Deconstructing classroom seating
(Mich.) Students file into a classroom and begin sinking into bean bag chairs, bouncing lightly on yoga balls or standing at tall tables. Relaxed environments like this – known as active classrooms - are quickly springing up across the country, replacing the standard, formalized setting.
Two high school teachers in Michigan replaced the traditional seating arrangements in their mathematics and history classes this year, opting for the freedom of a less stressful, more comfortable setting. In Florida, one district received nearly $2 million dollars in grants to bring in technology and furniture to develop active learning environments.
“The physical space can change the learning that happens in that classroom,” said Brenda Farmer, senior learning environment designer at the University of California Berkeley. “(But) there are a lot of different approaches. It really depends on the instructor and what kind of support they get so that they receive learn how to maximize that space and how it relates to teaching and learning.”
Active classrooms don’t have to include bean bag chairs or yoga balls. Some may use technology in ways conducive to student participation and discussion, and many are simply arranged so that desks are set up to allow students to sit and work in small groups.
According to Farmer, as students become used to sitting in groups regularly, discussion happens naturally, students tend to be more relaxed and willing to engage with one another, and the students will also teach each other. That level of collaboration, she said, is something reflected in the modern workplace.
“Students are learning by exploring, by asking questions and by having discussions between themselves,” Farmer said. “The faculty are guiding it in a way, but the end result is that students are having deeper, more engaging conversations with each other.”
One of the difficulties with small groups is the lack of space in many classrooms, which gives teachers less of a chance to be flexible and move things around to accommodate activities. Often times, the only way to accommodate all the students is with desks aligned in traditional rows.
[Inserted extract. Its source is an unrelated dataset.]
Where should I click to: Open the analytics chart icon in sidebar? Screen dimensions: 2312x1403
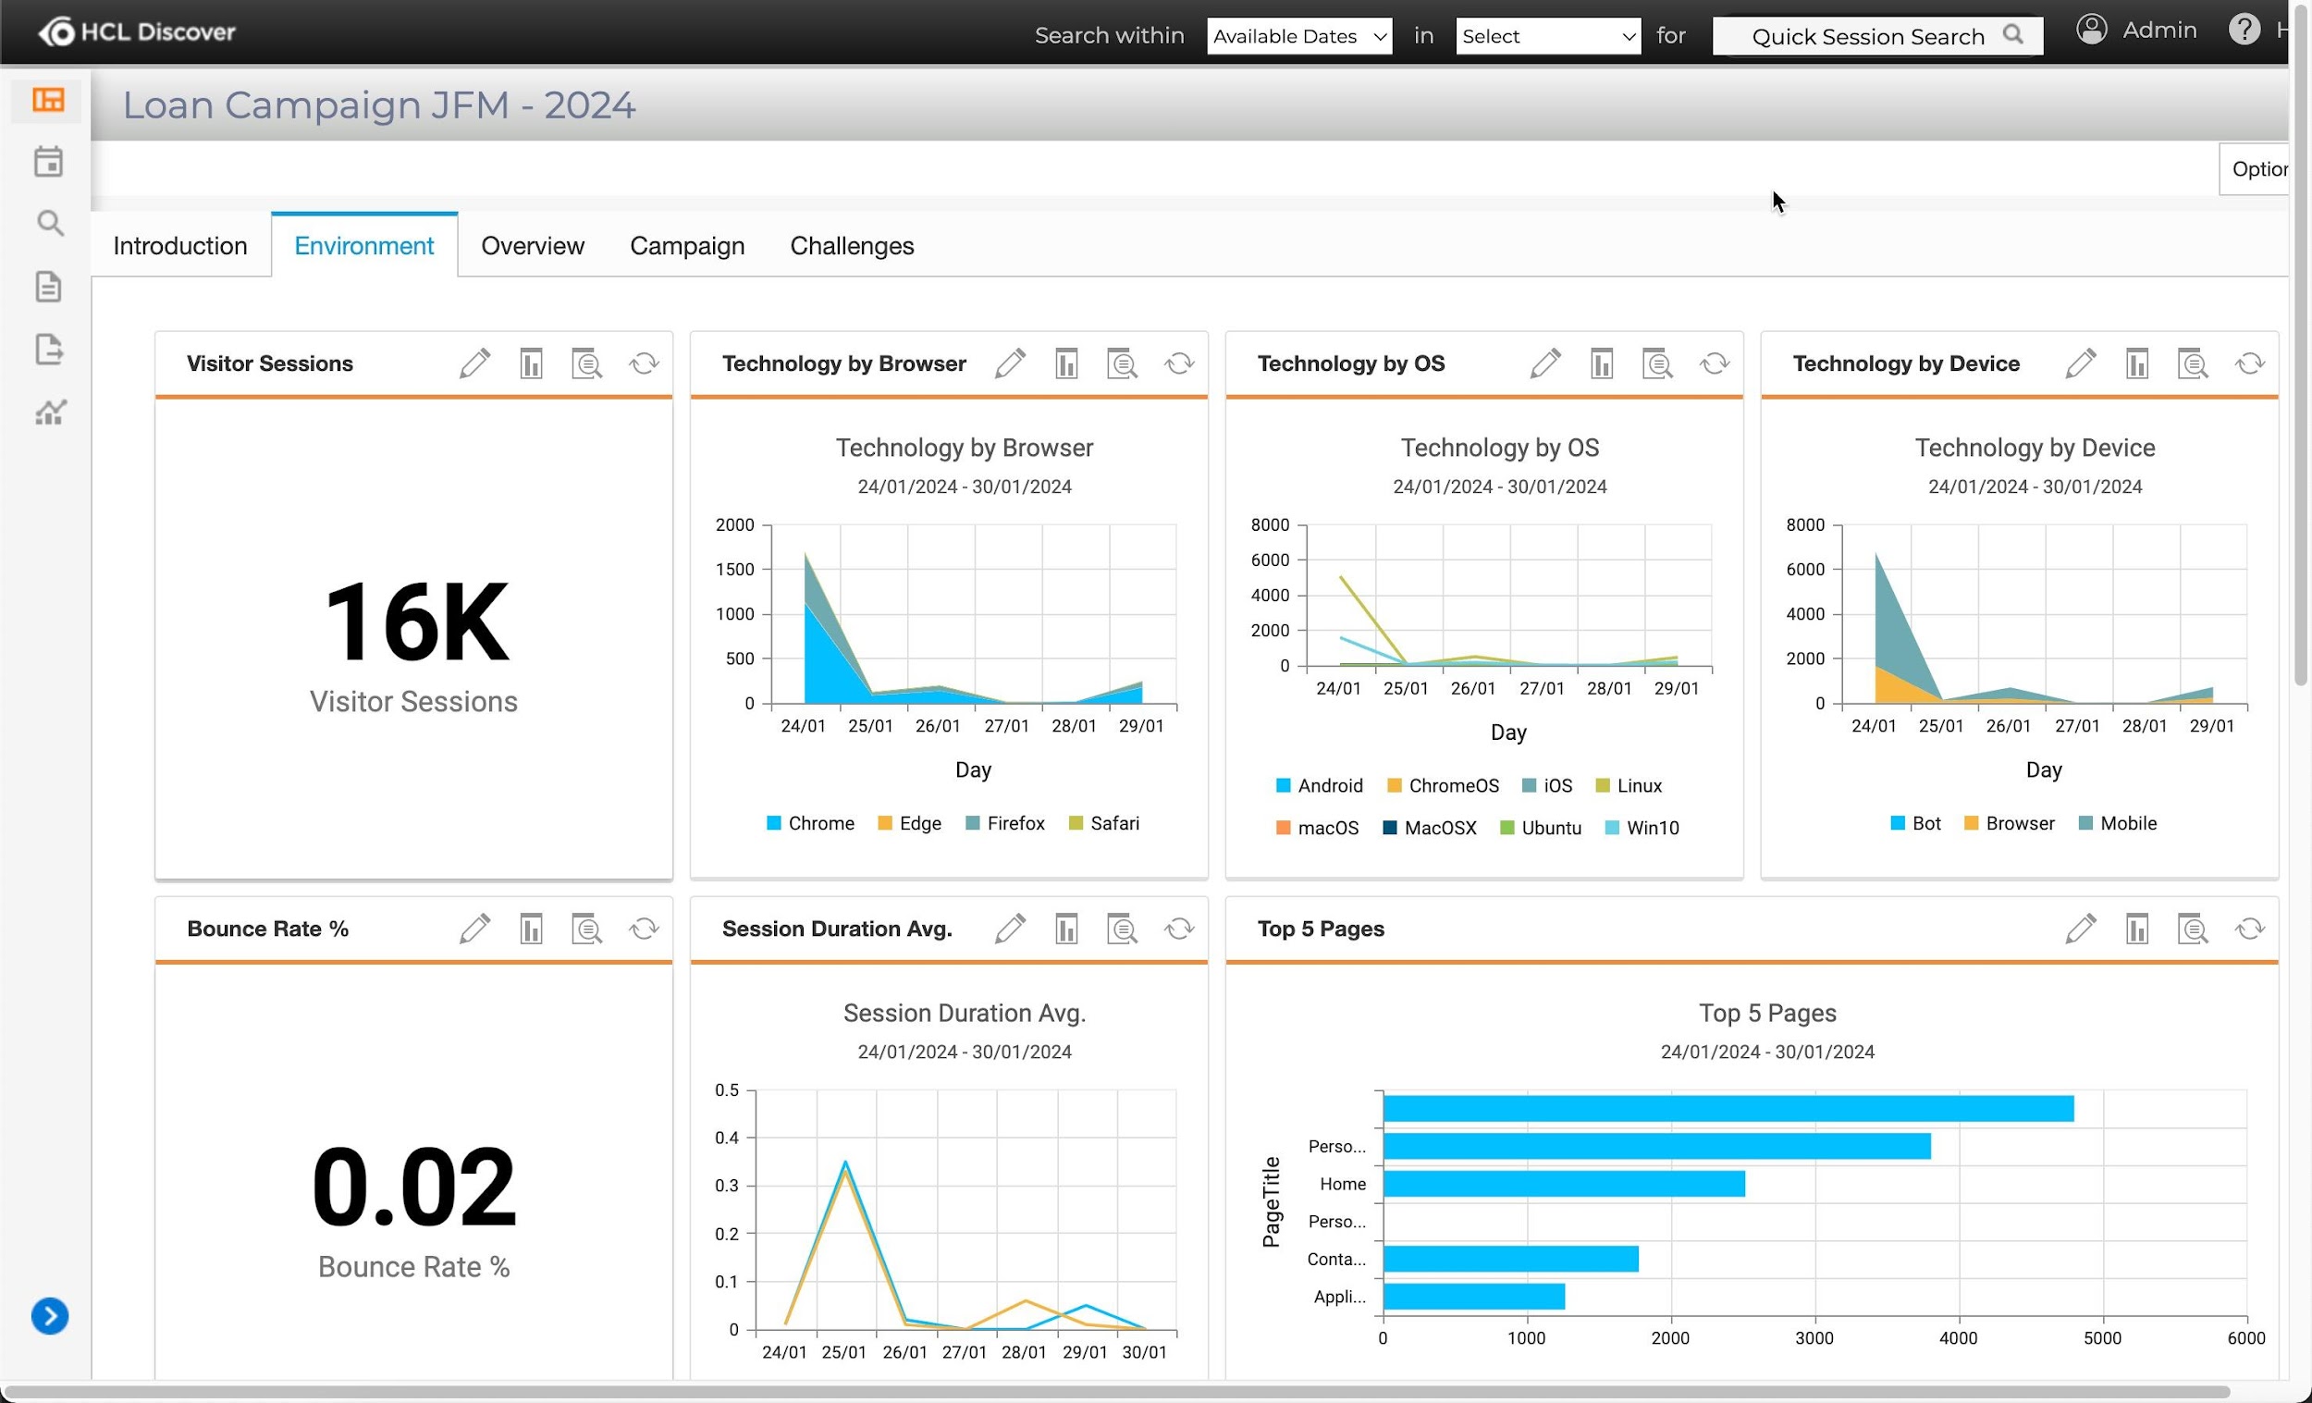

However, what tends to be most problematic are the teachers, many of whom feel more comfortable standing up at the front of the room and conducting the class from the whiteboard instead of moving and engaging with students in different ways.
“It’s so foreign to instructors who have been taught that when they walk into the room they own the space,” Farmer said. “They don’t think that the space is about the students, or the students’ experience or what they take away when they leave that classroom.”
A number of studies have shown that what students do take away from active learning are increased content knowledge, critical thinking and problem-solving abilities. They also show more positive attitudes toward learning than their peers in traditional settings.
Although the change is still new in Alcona, Michigan, the two teachers there say they have already seen a number of benefits in their students, including more focus and fewer students walking in late.
"We just wanted to create the most comfortable atmosphere,” history teacher Ashlie O'Connor told The Alpena News. “Comfort is focus and it makes instruction more successful and I think we have seen that. It's been great."